231 Ill. App. 3d 855

KNOX COUNTY DEMOCRATIC CENTRAL COMMITTEE et al., Plaintiffs-Appellants, v. KNOX COUNTY BOARD et al., Defendants-Appellees.

Third District

No. 3—91—0892

Opinion filed July 23, 1992.

*856Norman M. Winick, of Galesburg, pro se, for appellants.

Raymond Kimbell III, State’s Attorney, of Galesburg, for appellees.

JUSTICE GORMAN

delivered the opinion of the court:

The plaintiffs, Norman M. Winick and the Knox County Democratic Central Committee, brought suit seeking declaratory and injunctive relief against the defendants, the Knox County Board (Board) and Richard D. Allen, for excluding the Henry Hill Correctional Center (Henry Hill) as a part of the population when it apportioned the county into five voting districts. The trial court dismissed the complaint. The plaintiffs appeal.

The record reveals that according to the 1990 Federal decennial census, Knox County has a population of 56,393. Of those residents, 1,248 are incarcerated in Henry Hill.

In 1991, the Board adopted a resolution which divided the county into five voting districts. Although the apportionment was based on population, the resolution did not include the inmate population of Henry Hill within its apportionment base.

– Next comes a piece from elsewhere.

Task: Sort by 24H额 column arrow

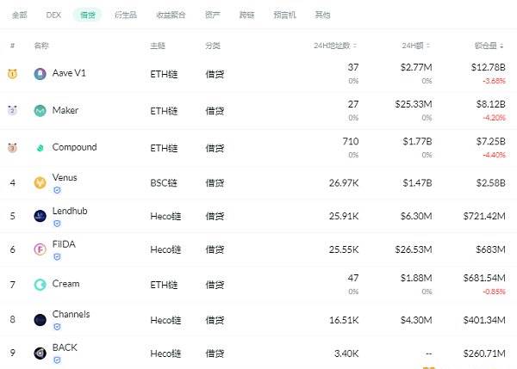Action: (x=428, y=46)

On July 2, 1991, the plaintiffs brought suit against the Board seeking declaratory and injunctive relief. The plaintiffs alleged that it was improper for the Board to exclude Henry Hill from the apportionment base. The plaintiffs contended that the Board violated both the equal protection clause (U.S. Const., amend. XIV) and the Counties Code (Ill. Rev. Stat. 1991, ch. 34, par. 1 — 1001 et seq.).

The trial court held that the Board did not act improperly in excluding Henry Hill from the apportionment base. In dismissing the plaintiffs’ complaint, the court found no discriminatory or gerrymandering motives on the part of the Board. The court further found that the Board was acting in furtherance of legitimate and sound governmental interests.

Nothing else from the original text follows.